Al poeta y arquitecto Joan Margarit España le regaló el español. Y le regaló, además, Tenerife y su capital durante los años cincuenta. Adolescencia en una ciudad que, al igual que otras urbes, superaba ya la difícil posguerra. Bouganvillas, flamboyanes, tuliperos del Gabón, laureles de Indias, palmeras y el tamarindo del Parque adornaban la bella Santa Cruz burguesa del Barrio de los Hoteles y el Quisisana escolapio en lo alto. El joven Margarit encontró su hogar entre casas estucadas de rosa que bajaban hasta el Puerto y bajo la mirada de mujeres que ponían almohadones encima del alféizar para apoyar los brazos. Recuerdos en verso que el premio Cervantes de 2019 escribió en el poema La isla misteriosa. Recuerdos de ínsula coetáneos a la novela que Carmen Laforet ambientó en la vecina Las Palmas (La Isla y los demonios, 1952). Canarias en el imaginario. Rompientes que trascienden e historias que quedan en el bajío. Veranos que no cicatrizan, promesas de canícula que se lleva el Alisio. Veranos en Tenerife evocados, igualmente, por la habanera Dulce María Loynaz junto al Taoro, las acuarelas de Bonnin y el Puerto de la Cruz. Seducciones que calan, querencias cálidas, esencias a sal costera, tabaco, tierra y sudor. Malagueñas, folías y aires de Lima en La Alameda. Complicidades liberales en la tertulia del Café La Peña con pitillo, chaleco, sombrero y entrelíneas. Memorias que te cuentan y asientan para siempre. Margarit exhorta a no tirar las cartas de amor: “Caerán los años. Te cansarán los libros. / Descenderás aún más e, incluso, perderás la poesía. / El ruido de ciudad en los cristales / acabará por ser tu única música, / y las cartas de amor que habrás guardado / serán tu última literatura”.

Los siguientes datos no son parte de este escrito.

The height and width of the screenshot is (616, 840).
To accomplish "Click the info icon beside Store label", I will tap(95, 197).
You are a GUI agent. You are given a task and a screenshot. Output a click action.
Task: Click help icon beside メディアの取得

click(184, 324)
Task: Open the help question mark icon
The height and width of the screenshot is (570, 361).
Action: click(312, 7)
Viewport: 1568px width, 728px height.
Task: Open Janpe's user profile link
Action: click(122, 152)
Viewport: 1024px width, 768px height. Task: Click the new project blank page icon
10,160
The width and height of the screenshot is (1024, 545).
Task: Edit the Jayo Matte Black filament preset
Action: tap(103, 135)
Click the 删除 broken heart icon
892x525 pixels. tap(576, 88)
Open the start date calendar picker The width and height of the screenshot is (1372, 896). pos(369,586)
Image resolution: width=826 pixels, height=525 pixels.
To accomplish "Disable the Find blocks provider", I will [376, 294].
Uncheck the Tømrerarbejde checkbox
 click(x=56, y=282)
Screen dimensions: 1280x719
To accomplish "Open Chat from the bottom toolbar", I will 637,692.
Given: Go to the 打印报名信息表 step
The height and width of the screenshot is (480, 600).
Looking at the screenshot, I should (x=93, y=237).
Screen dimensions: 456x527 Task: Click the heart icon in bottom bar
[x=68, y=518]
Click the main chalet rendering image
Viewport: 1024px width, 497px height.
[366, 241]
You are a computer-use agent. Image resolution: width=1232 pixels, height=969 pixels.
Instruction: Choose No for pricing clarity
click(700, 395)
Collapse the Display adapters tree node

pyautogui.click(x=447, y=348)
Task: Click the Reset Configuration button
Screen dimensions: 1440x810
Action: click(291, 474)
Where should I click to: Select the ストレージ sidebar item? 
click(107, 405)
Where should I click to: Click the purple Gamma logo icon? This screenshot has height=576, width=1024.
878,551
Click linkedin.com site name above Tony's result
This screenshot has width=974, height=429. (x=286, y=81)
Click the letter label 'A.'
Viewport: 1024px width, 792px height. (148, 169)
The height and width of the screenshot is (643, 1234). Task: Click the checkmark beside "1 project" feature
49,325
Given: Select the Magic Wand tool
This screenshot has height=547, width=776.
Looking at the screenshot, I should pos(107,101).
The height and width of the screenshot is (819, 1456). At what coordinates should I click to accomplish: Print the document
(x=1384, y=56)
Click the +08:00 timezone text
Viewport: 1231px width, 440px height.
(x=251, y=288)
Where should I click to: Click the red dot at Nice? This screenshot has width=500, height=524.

Joan Margarit nació en Sanaüja, Lérida, en 1938, y vivió en las afueras de Barcelona inseparable a libros y cálculos de estructuras. Mi padre, Rafael, también es del 38 y hoy vive, sonríe, se mece las manos, masculla y serena los días en su piso de la plaza Isabel II, la que enseña a la Farola del Mar una fuente neoclásica con cinco caños en forma de cabeza de león. Fue mi padre, Rafael, quien abrió Barcelona a mi casa. Fue él quien sembró el afecto a Las Ramblas con sus flores y el gusto blaugrana. Sus viajes a la Ciudad Condal trajeron al drago aromas de Montserrat y artes gráficas para que Tenerife oliese a retama y tinta. Fue mi padre, Rafael, quien sentó las bases para que este articulista fuese feliz en Barcelona durante una semana, para que el aire del Mediterráneo golpease la cara navegando en golondrinas y el Holandés errante de Wagner fijase romanticismos en tres actos en un palco del Liceo. Fue en Barcelona donde los perenquenes y los prácanes descubrieron las salamanquesas del Parque Güell. Fue en Barcelona donde los toros y toreros de Picasso mostraron bravura en medio del gótico. Aun separado, la estocada aquella punza: “La casa se abre a una acera / donde no me espera nadie. / Aquí sin ti. Un extraño. / Fue aquí donde me extravié. / Paseo sin mí, contigo”. Margarit loa la vida desconocida, esa que se vive sin ti, a tu lado.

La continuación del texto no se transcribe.